+++ Dataset excerpts +++

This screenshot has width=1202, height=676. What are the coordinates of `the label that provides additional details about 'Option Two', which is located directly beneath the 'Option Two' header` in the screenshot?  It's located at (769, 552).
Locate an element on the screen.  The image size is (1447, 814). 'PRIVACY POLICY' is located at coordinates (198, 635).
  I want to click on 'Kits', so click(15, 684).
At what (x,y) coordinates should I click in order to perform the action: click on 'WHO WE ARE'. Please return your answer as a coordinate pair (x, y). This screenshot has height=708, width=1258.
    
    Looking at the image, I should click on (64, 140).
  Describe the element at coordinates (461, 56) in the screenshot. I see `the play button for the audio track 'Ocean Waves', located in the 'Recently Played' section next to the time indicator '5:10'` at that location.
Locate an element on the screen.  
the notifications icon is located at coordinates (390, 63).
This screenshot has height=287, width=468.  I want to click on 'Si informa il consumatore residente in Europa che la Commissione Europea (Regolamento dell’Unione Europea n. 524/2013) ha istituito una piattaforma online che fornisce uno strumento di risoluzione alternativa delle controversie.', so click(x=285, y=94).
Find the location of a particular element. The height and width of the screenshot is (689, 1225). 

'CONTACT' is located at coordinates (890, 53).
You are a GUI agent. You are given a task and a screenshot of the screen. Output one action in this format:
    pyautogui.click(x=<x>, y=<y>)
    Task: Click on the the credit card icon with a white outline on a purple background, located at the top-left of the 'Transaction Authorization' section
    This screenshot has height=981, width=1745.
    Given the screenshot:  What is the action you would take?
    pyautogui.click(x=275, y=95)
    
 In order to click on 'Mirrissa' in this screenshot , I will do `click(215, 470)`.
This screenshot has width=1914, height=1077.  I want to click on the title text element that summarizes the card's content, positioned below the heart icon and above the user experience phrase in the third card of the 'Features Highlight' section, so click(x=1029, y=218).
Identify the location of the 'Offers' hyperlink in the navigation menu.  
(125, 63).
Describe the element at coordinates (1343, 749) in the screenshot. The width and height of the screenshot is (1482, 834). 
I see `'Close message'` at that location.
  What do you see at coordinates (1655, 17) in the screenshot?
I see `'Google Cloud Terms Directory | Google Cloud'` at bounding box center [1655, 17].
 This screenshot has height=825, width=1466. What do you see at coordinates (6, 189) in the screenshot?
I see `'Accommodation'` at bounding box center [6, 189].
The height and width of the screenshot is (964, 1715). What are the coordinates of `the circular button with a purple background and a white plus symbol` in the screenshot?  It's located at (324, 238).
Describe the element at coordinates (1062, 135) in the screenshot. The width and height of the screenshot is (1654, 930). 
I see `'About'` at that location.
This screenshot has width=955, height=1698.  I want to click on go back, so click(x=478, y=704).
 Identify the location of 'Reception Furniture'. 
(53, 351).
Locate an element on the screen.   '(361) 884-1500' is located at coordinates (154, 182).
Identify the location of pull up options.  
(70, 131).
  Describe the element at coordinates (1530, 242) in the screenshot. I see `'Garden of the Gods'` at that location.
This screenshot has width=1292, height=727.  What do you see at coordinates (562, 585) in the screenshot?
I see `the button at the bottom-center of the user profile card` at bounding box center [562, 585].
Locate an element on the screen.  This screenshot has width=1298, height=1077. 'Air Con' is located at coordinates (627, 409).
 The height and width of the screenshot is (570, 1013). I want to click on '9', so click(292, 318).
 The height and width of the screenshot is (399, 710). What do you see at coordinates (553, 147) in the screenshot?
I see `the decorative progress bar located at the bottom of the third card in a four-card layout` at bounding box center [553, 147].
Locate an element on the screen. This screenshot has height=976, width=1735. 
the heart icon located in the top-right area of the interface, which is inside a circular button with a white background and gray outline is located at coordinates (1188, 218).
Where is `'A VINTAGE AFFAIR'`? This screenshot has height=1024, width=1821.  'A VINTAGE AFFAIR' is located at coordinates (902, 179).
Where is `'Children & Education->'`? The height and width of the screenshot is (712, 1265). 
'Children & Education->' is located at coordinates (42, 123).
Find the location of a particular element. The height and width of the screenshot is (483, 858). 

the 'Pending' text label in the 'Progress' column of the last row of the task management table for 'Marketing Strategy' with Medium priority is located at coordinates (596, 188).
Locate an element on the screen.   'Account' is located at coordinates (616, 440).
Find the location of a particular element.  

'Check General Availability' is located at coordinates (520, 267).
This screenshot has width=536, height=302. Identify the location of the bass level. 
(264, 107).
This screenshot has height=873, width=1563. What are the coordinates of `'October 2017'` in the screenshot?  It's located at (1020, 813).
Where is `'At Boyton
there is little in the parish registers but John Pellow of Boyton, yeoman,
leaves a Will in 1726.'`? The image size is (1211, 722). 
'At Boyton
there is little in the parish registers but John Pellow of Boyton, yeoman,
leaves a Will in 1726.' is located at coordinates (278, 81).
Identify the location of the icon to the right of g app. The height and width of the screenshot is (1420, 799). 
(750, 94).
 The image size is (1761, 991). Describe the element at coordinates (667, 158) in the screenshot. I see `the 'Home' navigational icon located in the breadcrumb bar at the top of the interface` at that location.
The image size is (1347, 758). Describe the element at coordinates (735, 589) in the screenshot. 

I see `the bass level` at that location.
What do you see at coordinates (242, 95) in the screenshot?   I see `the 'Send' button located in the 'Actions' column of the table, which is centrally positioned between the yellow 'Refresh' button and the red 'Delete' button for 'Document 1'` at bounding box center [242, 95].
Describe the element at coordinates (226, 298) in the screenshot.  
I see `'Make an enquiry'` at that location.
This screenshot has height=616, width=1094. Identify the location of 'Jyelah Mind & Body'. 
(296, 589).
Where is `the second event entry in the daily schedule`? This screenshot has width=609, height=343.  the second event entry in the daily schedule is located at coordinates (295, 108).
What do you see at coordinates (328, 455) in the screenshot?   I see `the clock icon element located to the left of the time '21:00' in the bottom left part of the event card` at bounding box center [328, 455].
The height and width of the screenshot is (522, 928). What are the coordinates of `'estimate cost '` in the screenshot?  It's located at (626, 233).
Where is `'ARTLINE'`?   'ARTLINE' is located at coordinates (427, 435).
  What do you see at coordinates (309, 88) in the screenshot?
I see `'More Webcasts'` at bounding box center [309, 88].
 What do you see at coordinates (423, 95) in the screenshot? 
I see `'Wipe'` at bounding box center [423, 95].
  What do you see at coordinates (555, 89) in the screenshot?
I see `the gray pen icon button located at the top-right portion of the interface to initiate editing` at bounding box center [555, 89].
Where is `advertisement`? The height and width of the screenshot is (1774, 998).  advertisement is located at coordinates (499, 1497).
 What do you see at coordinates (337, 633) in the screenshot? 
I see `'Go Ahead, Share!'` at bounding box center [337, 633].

+++

→ **Brief**: Copy out all of the items above, word for word, without changing anything.

→ **Exercise result**:
This screenshot has width=1202, height=676. What are the coordinates of `the label that provides additional details about 'Option Two', which is located directly beneath the 'Option Two' header` in the screenshot?  It's located at (769, 552).
Locate an element on the screen.  The image size is (1447, 814). 'PRIVACY POLICY' is located at coordinates (198, 635).
  I want to click on 'Kits', so click(15, 684).
At what (x,y) coordinates should I click in order to perform the action: click on 'WHO WE ARE'. Please return your answer as a coordinate pair (x, y). This screenshot has height=708, width=1258.
    
    Looking at the image, I should click on (64, 140).
  Describe the element at coordinates (461, 56) in the screenshot. I see `the play button for the audio track 'Ocean Waves', located in the 'Recently Played' section next to the time indicator '5:10'` at that location.
Locate an element on the screen.  
the notifications icon is located at coordinates (390, 63).
This screenshot has height=287, width=468.  I want to click on 'Si informa il consumatore residente in Europa che la Commissione Europea (Regolamento dell’Unione Europea n. 524/2013) ha istituito una piattaforma online che fornisce uno strumento di risoluzione alternativa delle controversie.', so click(x=285, y=94).
Find the location of a particular element. The height and width of the screenshot is (689, 1225). 

'CONTACT' is located at coordinates (890, 53).
You are a GUI agent. You are given a task and a screenshot of the screen. Output one action in this format:
    pyautogui.click(x=<x>, y=<y>)
    Task: Click on the the credit card icon with a white outline on a purple background, located at the top-left of the 'Transaction Authorization' section
    This screenshot has height=981, width=1745.
    Given the screenshot:  What is the action you would take?
    pyautogui.click(x=275, y=95)
    
 In order to click on 'Mirrissa' in this screenshot , I will do `click(215, 470)`.
This screenshot has width=1914, height=1077.  I want to click on the title text element that summarizes the card's content, positioned below the heart icon and above the user experience phrase in the third card of the 'Features Highlight' section, so click(x=1029, y=218).
Identify the location of the 'Offers' hyperlink in the navigation menu.  
(125, 63).
Describe the element at coordinates (1343, 749) in the screenshot. The width and height of the screenshot is (1482, 834). 
I see `'Close message'` at that location.
  What do you see at coordinates (1655, 17) in the screenshot?
I see `'Google Cloud Terms Directory | Google Cloud'` at bounding box center [1655, 17].
 This screenshot has height=825, width=1466. What do you see at coordinates (6, 189) in the screenshot?
I see `'Accommodation'` at bounding box center [6, 189].
The height and width of the screenshot is (964, 1715). What are the coordinates of `the circular button with a purple background and a white plus symbol` in the screenshot?  It's located at (324, 238).
Describe the element at coordinates (1062, 135) in the screenshot. The width and height of the screenshot is (1654, 930). 
I see `'About'` at that location.
This screenshot has width=955, height=1698.  I want to click on go back, so click(x=478, y=704).
 Identify the location of 'Reception Furniture'. 
(53, 351).
Locate an element on the screen.   '(361) 884-1500' is located at coordinates (154, 182).
Identify the location of pull up options.  
(70, 131).
  Describe the element at coordinates (1530, 242) in the screenshot. I see `'Garden of the Gods'` at that location.
This screenshot has width=1292, height=727.  What do you see at coordinates (562, 585) in the screenshot?
I see `the button at the bottom-center of the user profile card` at bounding box center [562, 585].
Locate an element on the screen.  This screenshot has width=1298, height=1077. 'Air Con' is located at coordinates (627, 409).
 The height and width of the screenshot is (570, 1013). I want to click on '9', so click(292, 318).
 The height and width of the screenshot is (399, 710). What do you see at coordinates (553, 147) in the screenshot?
I see `the decorative progress bar located at the bottom of the third card in a four-card layout` at bounding box center [553, 147].
Locate an element on the screen. This screenshot has height=976, width=1735. 
the heart icon located in the top-right area of the interface, which is inside a circular button with a white background and gray outline is located at coordinates (1188, 218).
Where is `'A VINTAGE AFFAIR'`? This screenshot has height=1024, width=1821.  'A VINTAGE AFFAIR' is located at coordinates (902, 179).
Where is `'Children & Education->'`? The height and width of the screenshot is (712, 1265). 
'Children & Education->' is located at coordinates (42, 123).
Find the location of a particular element. The height and width of the screenshot is (483, 858). 

the 'Pending' text label in the 'Progress' column of the last row of the task management table for 'Marketing Strategy' with Medium priority is located at coordinates (596, 188).
Locate an element on the screen.   'Account' is located at coordinates (616, 440).
Find the location of a particular element.  

'Check General Availability' is located at coordinates (520, 267).
This screenshot has width=536, height=302. Identify the location of the bass level. 
(264, 107).
This screenshot has height=873, width=1563. What are the coordinates of `'October 2017'` in the screenshot?  It's located at (1020, 813).
Where is `'At Boyton
there is little in the parish registers but John Pellow of Boyton, yeoman,
leaves a Will in 1726.'`? The image size is (1211, 722). 
'At Boyton
there is little in the parish registers but John Pellow of Boyton, yeoman,
leaves a Will in 1726.' is located at coordinates (278, 81).
Identify the location of the icon to the right of g app. The height and width of the screenshot is (1420, 799). 
(750, 94).
 The image size is (1761, 991). Describe the element at coordinates (667, 158) in the screenshot. I see `the 'Home' navigational icon located in the breadcrumb bar at the top of the interface` at that location.
The image size is (1347, 758). Describe the element at coordinates (735, 589) in the screenshot. 

I see `the bass level` at that location.
What do you see at coordinates (242, 95) in the screenshot?   I see `the 'Send' button located in the 'Actions' column of the table, which is centrally positioned between the yellow 'Refresh' button and the red 'Delete' button for 'Document 1'` at bounding box center [242, 95].
Describe the element at coordinates (226, 298) in the screenshot.  
I see `'Make an enquiry'` at that location.
This screenshot has height=616, width=1094. Identify the location of 'Jyelah Mind & Body'. 
(296, 589).
Where is `the second event entry in the daily schedule`? This screenshot has width=609, height=343.  the second event entry in the daily schedule is located at coordinates (295, 108).
What do you see at coordinates (328, 455) in the screenshot?   I see `the clock icon element located to the left of the time '21:00' in the bottom left part of the event card` at bounding box center [328, 455].
The height and width of the screenshot is (522, 928). What are the coordinates of `'estimate cost '` in the screenshot?  It's located at (626, 233).
Where is `'ARTLINE'`?   'ARTLINE' is located at coordinates (427, 435).
  What do you see at coordinates (309, 88) in the screenshot?
I see `'More Webcasts'` at bounding box center [309, 88].
 What do you see at coordinates (423, 95) in the screenshot? 
I see `'Wipe'` at bounding box center [423, 95].
  What do you see at coordinates (555, 89) in the screenshot?
I see `the gray pen icon button located at the top-right portion of the interface to initiate editing` at bounding box center [555, 89].
Where is `advertisement`? The height and width of the screenshot is (1774, 998).  advertisement is located at coordinates (499, 1497).
 What do you see at coordinates (337, 633) in the screenshot? 
I see `'Go Ahead, Share!'` at bounding box center [337, 633].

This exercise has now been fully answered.